Convert the lines below into a Markdown table with a Row column holding the row number and a Line column holding the line, leaving out blank lines.

[Start DATA TO PROCESS]

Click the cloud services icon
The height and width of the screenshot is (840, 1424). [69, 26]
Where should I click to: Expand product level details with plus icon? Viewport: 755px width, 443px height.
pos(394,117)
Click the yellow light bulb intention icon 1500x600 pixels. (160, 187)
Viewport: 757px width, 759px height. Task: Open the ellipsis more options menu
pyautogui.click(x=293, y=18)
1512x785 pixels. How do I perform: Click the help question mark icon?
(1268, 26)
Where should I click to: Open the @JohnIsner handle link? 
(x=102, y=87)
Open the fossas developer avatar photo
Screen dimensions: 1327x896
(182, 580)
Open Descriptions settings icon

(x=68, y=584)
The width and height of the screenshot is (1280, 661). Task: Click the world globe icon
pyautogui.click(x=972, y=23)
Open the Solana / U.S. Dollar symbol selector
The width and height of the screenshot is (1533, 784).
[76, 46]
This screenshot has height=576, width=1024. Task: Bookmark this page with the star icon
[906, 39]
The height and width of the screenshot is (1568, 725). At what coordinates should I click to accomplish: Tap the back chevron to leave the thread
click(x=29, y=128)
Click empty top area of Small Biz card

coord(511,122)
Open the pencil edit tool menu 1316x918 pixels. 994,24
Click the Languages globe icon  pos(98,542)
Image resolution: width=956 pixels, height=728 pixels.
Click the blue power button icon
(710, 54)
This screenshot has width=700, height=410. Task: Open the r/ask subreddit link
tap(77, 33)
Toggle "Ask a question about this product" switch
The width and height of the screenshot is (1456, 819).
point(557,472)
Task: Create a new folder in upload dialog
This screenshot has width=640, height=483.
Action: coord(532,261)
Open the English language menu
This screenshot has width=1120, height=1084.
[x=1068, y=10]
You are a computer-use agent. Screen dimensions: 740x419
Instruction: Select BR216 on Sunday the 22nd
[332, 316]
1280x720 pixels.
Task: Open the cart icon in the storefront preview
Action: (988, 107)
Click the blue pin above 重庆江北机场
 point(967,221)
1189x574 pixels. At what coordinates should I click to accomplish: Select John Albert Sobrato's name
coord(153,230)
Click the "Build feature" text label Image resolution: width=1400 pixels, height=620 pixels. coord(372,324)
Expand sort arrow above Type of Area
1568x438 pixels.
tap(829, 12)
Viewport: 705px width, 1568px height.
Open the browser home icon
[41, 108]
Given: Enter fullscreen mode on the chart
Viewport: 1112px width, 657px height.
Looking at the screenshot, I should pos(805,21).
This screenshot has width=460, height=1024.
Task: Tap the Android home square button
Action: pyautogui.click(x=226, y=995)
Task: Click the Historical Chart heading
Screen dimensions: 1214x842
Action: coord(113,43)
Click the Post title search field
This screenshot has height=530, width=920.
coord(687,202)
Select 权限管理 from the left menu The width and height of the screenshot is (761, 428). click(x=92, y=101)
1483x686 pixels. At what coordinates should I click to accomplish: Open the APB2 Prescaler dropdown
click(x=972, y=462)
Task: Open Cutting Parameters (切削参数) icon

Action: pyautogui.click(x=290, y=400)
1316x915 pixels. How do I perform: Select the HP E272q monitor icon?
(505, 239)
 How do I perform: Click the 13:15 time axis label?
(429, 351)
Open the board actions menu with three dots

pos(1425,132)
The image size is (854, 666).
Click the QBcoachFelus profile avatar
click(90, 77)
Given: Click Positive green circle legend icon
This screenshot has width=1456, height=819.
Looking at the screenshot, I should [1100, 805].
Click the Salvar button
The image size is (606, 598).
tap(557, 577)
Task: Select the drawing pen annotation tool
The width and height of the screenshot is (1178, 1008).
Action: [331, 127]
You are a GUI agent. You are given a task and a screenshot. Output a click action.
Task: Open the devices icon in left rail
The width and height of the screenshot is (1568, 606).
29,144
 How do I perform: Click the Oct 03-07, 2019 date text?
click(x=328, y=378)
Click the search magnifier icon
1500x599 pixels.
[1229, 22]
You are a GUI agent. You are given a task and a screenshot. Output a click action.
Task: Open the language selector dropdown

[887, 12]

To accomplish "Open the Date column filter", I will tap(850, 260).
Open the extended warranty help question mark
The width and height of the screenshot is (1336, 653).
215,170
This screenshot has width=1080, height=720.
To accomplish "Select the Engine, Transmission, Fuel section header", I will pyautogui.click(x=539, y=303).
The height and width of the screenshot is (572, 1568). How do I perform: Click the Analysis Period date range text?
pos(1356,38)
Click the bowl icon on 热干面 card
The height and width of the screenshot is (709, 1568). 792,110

[End DATA TO PROCESS]

=== RESULT ===
| Row | Line |
|---|---|
| 1 | Click the cloud services icon |
| 2 | The height and width of the screenshot is (840, 1424). [69, 26] |
| 3 | Where should I click to: Expand product level details with plus icon? Viewport: 755px width, 443px height. |
| 4 | pos(394,117) |
| 5 | Click the yellow light bulb intention icon 1500x600 pixels. (160, 187) |
| 6 | Viewport: 757px width, 759px height. Task: Open the ellipsis more options menu |
| 7 | pyautogui.click(x=293, y=18) |
| 8 | 1512x785 pixels. How do I perform: Click the help question mark icon? |
| 9 | (1268, 26) |
| 10 | Where should I click to: Open the @JohnIsner handle link?  |
| 11 | (x=102, y=87) |
| 12 | Open the fossas developer avatar photo |
| 13 | Screen dimensions: 1327x896 |
| 14 | (182, 580) |
| 15 | Open Descriptions settings icon |
| 16 | (x=68, y=584) |
| 17 | The width and height of the screenshot is (1280, 661). Task: Click the world globe icon |
| 18 | pyautogui.click(x=972, y=23) |
| 19 | Open the Solana / U.S. Dollar symbol selector |
| 20 | The width and height of the screenshot is (1533, 784). |
| 21 | [76, 46] |
| 22 | This screenshot has height=576, width=1024. Task: Bookmark this page with the star icon |
| 23 | [906, 39] |
| 24 | The height and width of the screenshot is (1568, 725). At what coordinates should I click to accomplish: Tap the back chevron to leave the thread |
| 25 | click(x=29, y=128) |
| 26 | Click empty top area of Small Biz card |
| 27 | coord(511,122) |
| 28 | Open the pencil edit tool menu 1316x918 pixels. 994,24 |
| 29 | Click the Languages globe icon  pos(98,542) |
| 30 | Image resolution: width=956 pixels, height=728 pixels. |
| 31 | Click the blue power button icon |
| 32 | (710, 54) |
| 33 | This screenshot has width=700, height=410. Task: Open the r/ask subreddit link |
| 34 | tap(77, 33) |
| 35 | Toggle "Ask a question about this product" switch |
| 36 | The width and height of the screenshot is (1456, 819). |
| 37 | point(557,472) |
| 38 | Task: Create a new folder in upload dialog |
| 39 | This screenshot has width=640, height=483. |
| 40 | Action: coord(532,261) |
| 41 | Open the English language menu |
| 42 | This screenshot has width=1120, height=1084. |
| 43 | [x=1068, y=10] |
| 44 | You are a computer-use agent. Screen dimensions: 740x419 |
| 45 | Instruction: Select BR216 on Sunday the 22nd |
| 46 | [332, 316] |
| 47 | 1280x720 pixels. |
| 48 | Task: Open the cart icon in the storefront preview |
| 49 | Action: (988, 107) |
| 50 | Click the blue pin above 重庆江北机场 |
| 51 |  point(967,221) |
| 52 | 1189x574 pixels. At what coordinates should I click to accomplish: Select John Albert Sobrato's name |
| 53 | coord(153,230) |
| 54 | Click the "Build feature" text label Image resolution: width=1400 pixels, height=620 pixels. coord(372,324) |
| 55 | Expand sort arrow above Type of Area |
| 56 | 1568x438 pixels. |
| 57 | tap(829, 12) |
| 58 | Viewport: 705px width, 1568px height. |
| 59 | Open the browser home icon |
| 60 | [41, 108] |
| 61 | Given: Enter fullscreen mode on the chart |
| 62 | Viewport: 1112px width, 657px height. |
| 63 | Looking at the screenshot, I should pos(805,21). |
| 64 | This screenshot has width=460, height=1024. |
| 65 | Task: Tap the Android home square button |
| 66 | Action: pyautogui.click(x=226, y=995) |
| 67 | Task: Click the Historical Chart heading |
| 68 | Screen dimensions: 1214x842 |
| 69 | Action: coord(113,43) |
| 70 | Click the Post title search field |
| 71 | This screenshot has height=530, width=920. |
| 72 | coord(687,202) |
| 73 | Select 权限管理 from the left menu The width and height of the screenshot is (761, 428). click(x=92, y=101) |
| 74 | 1483x686 pixels. At what coordinates should I click to accomplish: Open the APB2 Prescaler dropdown |
| 75 | click(x=972, y=462) |
| 76 | Task: Open Cutting Parameters (切削参数) icon |
| 77 | Action: pyautogui.click(x=290, y=400) |
| 78 | 1316x915 pixels. How do I perform: Select the HP E272q monitor icon? |
| 79 | (505, 239) |
| 80 |  How do I perform: Click the 13:15 time axis label? |
| 81 | (429, 351) |
| 82 | Open the board actions menu with three dots |
| 83 | pos(1425,132) |
| 84 | The image size is (854, 666). |
| 85 | Click the QBcoachFelus profile avatar |
| 86 | click(90, 77) |
| 87 | Given: Click Positive green circle legend icon |
| 88 | This screenshot has width=1456, height=819. |
| 89 | Looking at the screenshot, I should [1100, 805]. |
| 90 | Click the Salvar button |
| 91 | The image size is (606, 598). |
| 92 | tap(557, 577) |
| 93 | Task: Select the drawing pen annotation tool |
| 94 | The width and height of the screenshot is (1178, 1008). |
| 95 | Action: [331, 127] |
| 96 | You are a GUI agent. You are given a task and a screenshot. Output a click action. |
| 97 | Task: Open the devices icon in left rail |
| 98 | The width and height of the screenshot is (1568, 606). |
| 99 | 29,144 |
| 100 |  How do I perform: Click the Oct 03-07, 2019 date text? |
| 101 | click(x=328, y=378) |
| 102 | Click the search magnifier icon |
| 103 | 1500x599 pixels. |
| 104 | [1229, 22] |
| 105 | You are a GUI agent. You are given a task and a screenshot. Output a click action. |
| 106 | Task: Open the language selector dropdown |
| 107 | [887, 12] |
| 108 | To accomplish "Open the Date column filter", I will tap(850, 260). |
| 109 | Open the extended warranty help question mark |
| 110 | The width and height of the screenshot is (1336, 653). |
| 111 | 215,170 |
| 112 | This screenshot has width=1080, height=720. |
| 113 | To accomplish "Select the Engine, Transmission, Fuel section header", I will pyautogui.click(x=539, y=303). |
| 114 | The height and width of the screenshot is (572, 1568). How do I perform: Click the Analysis Period date range text? |
| 115 | pos(1356,38) |
| 116 | Click the bowl icon on 热干面 card |
| 117 | The height and width of the screenshot is (709, 1568). 792,110 |